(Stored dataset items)
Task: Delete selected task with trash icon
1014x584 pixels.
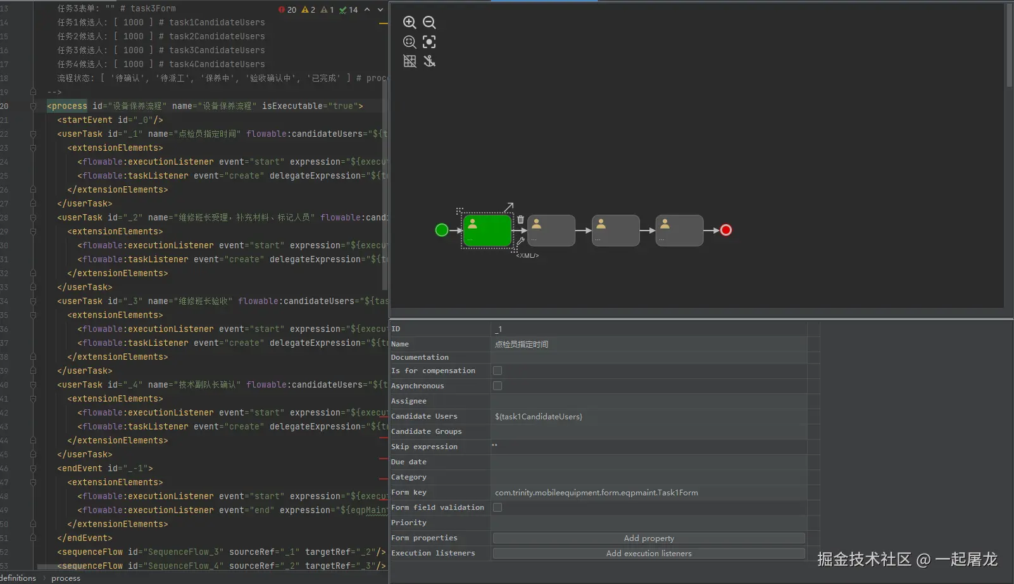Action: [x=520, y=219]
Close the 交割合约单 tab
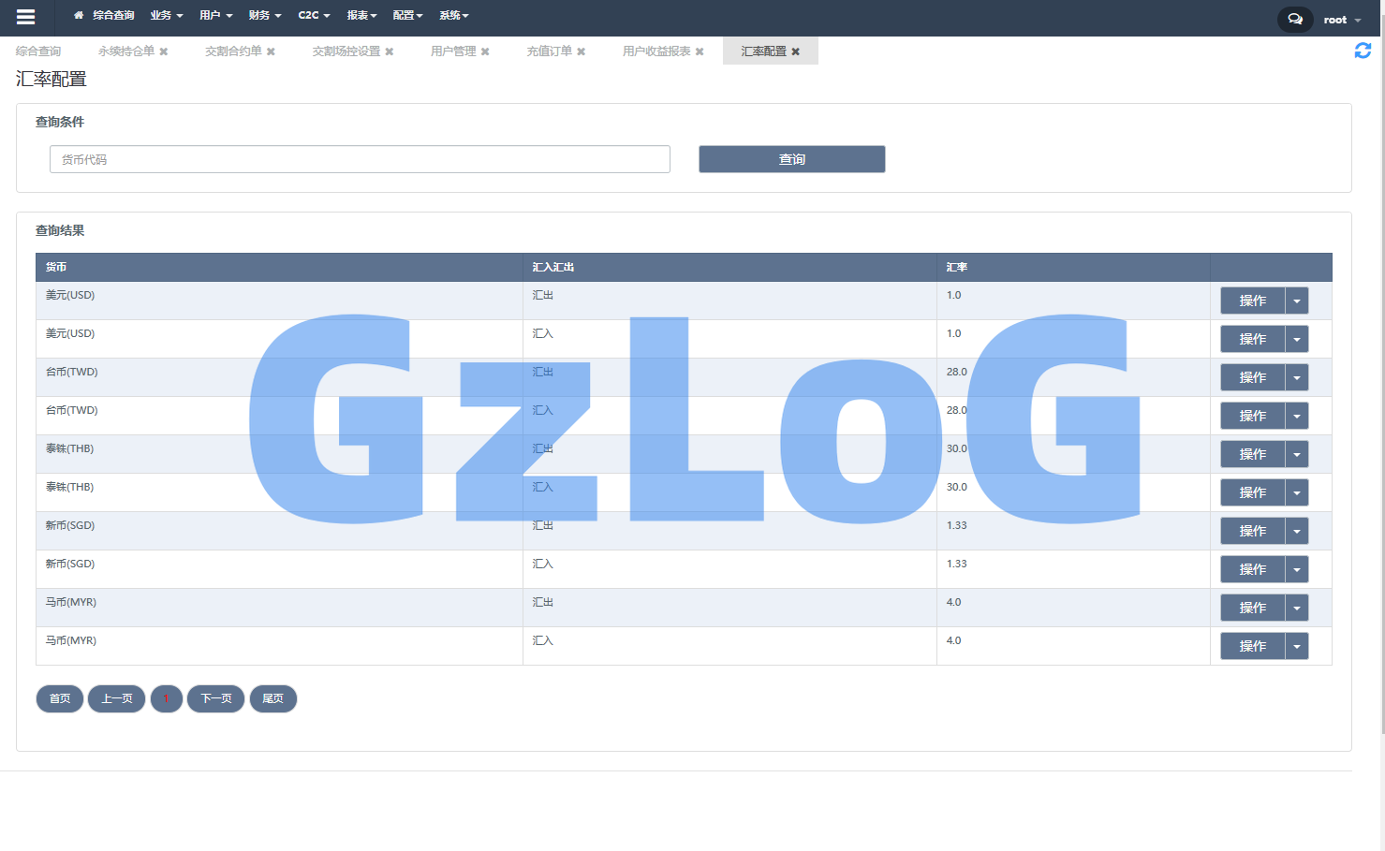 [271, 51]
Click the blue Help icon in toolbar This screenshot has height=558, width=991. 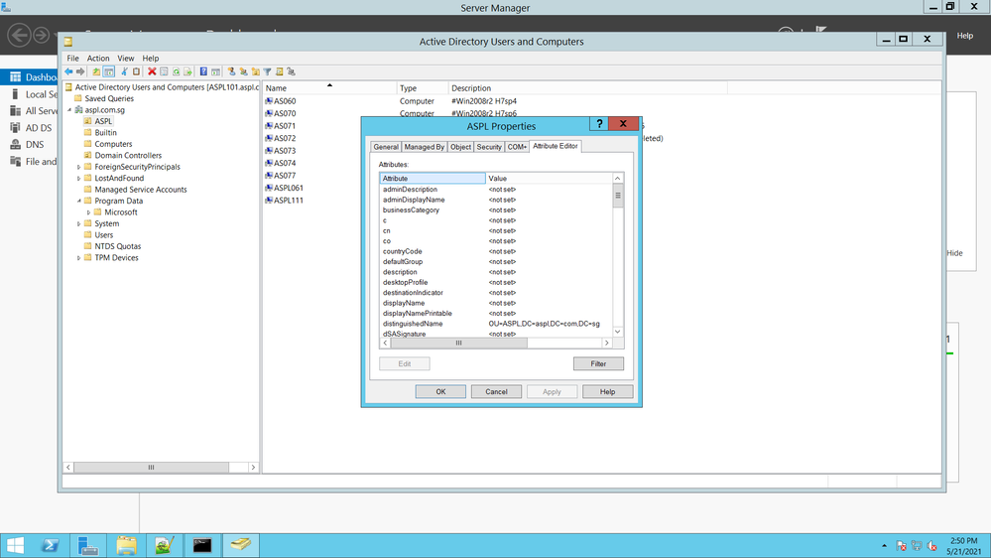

Exercise details: Pictures are not part of the copy; transcribe the rest of the data verbatim.

Worked solution:
Task: Delete selected task with trash icon
1014x584 pixels.
Action: [x=520, y=219]
Close the 交割合约单 tab
 [271, 51]
Click the blue Help icon in toolbar This screenshot has height=558, width=991. 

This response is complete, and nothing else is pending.